Here’s what the groups claim instructions look like for JHipster:
Navigate to API > Authorization Servers, and click on the default server. Click the Claims tab and Add Claim. Name it groups, and include it in the ID Token. Set the value type to Groups and set the filter to be a Regex of .*. Click Create.
https://uploads.disquscdn.c…
Chris Roberton
Is this widget still supported?
leebrandt
Yes. You can see how to customize it on https://developer.okta.com (you have to scroll down a bit to get to it). Hope that helps.
Chris Roberton
Yeah, I’m not worried about that. It’s the code that’s giving me problems. The current version is 4.2 and I think this example was done with 2.8.ish. When I try the current version, it behaves just differently enough from the tutorial above to cause problems. For example, in the call to the constructor for OktaSignIn (see example above) the issuer parameter cannot be ‘default’. It has to be ‘https://oktadomain/oauth2/default’. Without this, I was getting a weird error that I couldn’t find documented anywhere.

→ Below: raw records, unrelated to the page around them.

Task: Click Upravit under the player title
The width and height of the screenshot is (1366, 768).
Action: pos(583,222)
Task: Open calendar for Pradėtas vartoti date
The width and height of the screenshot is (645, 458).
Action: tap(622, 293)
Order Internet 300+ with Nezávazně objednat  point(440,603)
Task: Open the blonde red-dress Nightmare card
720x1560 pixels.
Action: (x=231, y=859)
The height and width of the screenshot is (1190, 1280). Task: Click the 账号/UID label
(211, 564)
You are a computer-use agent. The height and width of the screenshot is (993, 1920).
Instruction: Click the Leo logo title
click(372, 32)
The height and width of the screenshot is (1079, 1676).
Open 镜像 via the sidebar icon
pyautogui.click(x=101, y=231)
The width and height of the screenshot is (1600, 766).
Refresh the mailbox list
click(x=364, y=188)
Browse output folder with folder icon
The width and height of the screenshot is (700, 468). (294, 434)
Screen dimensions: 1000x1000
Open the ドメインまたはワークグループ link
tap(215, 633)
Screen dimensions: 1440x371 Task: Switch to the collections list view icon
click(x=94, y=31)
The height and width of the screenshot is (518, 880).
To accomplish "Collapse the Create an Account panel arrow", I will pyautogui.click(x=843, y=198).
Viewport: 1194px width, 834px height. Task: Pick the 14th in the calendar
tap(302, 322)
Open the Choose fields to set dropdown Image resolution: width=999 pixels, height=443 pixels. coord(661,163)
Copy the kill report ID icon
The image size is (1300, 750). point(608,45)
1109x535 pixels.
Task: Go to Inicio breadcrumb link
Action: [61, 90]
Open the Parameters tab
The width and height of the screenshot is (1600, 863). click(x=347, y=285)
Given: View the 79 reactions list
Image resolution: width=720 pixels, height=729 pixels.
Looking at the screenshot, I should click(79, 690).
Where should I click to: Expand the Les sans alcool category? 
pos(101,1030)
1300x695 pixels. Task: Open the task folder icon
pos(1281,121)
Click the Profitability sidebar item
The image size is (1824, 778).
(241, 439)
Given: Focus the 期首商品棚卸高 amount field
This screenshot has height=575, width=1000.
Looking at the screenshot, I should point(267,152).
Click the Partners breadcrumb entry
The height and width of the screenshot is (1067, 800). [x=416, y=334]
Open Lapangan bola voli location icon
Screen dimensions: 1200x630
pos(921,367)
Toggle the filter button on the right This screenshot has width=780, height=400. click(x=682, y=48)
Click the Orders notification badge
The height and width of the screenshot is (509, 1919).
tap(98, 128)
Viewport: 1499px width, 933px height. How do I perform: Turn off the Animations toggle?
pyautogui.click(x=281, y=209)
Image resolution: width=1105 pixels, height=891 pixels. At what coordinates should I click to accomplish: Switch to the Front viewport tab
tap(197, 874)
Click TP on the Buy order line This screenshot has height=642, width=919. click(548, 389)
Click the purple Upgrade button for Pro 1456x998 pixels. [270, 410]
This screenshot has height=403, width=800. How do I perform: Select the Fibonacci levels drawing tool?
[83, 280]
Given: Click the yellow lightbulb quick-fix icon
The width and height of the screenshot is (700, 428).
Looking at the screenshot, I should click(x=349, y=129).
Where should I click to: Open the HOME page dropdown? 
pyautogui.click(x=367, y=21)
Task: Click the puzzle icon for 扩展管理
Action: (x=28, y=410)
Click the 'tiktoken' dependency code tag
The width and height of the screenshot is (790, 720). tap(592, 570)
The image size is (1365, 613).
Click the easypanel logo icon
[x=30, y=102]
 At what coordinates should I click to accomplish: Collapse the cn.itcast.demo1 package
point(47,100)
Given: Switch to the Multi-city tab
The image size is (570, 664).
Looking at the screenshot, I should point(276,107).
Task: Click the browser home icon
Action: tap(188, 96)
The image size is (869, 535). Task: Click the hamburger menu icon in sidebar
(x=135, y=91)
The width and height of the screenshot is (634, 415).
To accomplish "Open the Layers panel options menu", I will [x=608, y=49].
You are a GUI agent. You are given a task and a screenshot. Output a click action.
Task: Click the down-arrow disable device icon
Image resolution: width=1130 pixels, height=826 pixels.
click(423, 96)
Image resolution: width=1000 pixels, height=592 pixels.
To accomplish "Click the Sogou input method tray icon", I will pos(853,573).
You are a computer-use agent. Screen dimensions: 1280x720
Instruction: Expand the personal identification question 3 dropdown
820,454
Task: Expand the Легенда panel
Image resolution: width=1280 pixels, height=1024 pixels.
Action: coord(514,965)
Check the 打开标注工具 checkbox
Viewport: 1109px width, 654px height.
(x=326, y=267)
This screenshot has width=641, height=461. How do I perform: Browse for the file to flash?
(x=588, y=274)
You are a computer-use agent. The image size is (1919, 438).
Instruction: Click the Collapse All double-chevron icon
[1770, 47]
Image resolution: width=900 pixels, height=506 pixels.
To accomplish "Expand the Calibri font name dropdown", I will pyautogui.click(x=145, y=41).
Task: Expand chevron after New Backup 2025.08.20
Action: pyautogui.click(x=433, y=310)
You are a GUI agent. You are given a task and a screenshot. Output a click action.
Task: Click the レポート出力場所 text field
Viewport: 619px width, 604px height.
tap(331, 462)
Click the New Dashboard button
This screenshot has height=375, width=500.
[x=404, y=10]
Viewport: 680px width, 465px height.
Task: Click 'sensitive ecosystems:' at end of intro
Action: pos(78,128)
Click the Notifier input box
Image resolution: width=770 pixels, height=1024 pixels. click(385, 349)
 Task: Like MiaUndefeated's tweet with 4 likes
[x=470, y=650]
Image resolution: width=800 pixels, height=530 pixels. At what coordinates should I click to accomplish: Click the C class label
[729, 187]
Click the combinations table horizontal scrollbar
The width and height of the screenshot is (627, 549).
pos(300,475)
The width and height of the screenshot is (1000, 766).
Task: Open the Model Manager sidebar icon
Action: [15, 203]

Also, the one I am currently fighting is in the ngOnInit (see example above, again), this.oktaSignIn.session is null when it gets to the line this.oktaSignIn.session.get((response) => {
I’m considering going back to try my code with version 2.8 to see if it works as-is rather than trying to figure out how it is supposed to work in 4.2.
Dmitriy Trubov
Hi,
I’m using OktaSignIn widget with angular.
Everything works if angular application located on local host.
There is a problem when I put angular application on amazon ec2 instance.
Here is a configuration:
1 EC2 instance run two dockers, one with angular, another with Spring.
2 I’m using https and have certificate(signed by real authority)
3 I have domain on amazon and route 53 redirect request into EC2 instance.
So, everything works except OKTA sign in
In client code:
this.oktaSignin.renderEl({
el:’#okta-sign-in-widget’}, // the same as div tag id
(response)=> {
if(response.status===‘SUCCESS’) {
console.log("**** Loging successfull")
this.oktaAuthService.signInWithRedirect()
} else {
console.log(“error:” + response.status)
}
},
(error) => {
throw error;
}
)
I have successfully sign in. Okta logs also show that.
However , I register variable
this.oktaAuthService.$authenticationState.subscribe(
(result)=> {
alert(“authenticated:” + result);
this.isAuthenticated = result
this.getUserDetails();
}
);
and never get called from OKTA.
Again, the same code works on local host.
Any ideas?
Thanks,
Dmitriy
Matt Raible
Please don’t ask your question in multiple locations. I see you asked this same question on our forums. It just creates more work for us to answer you multiple times.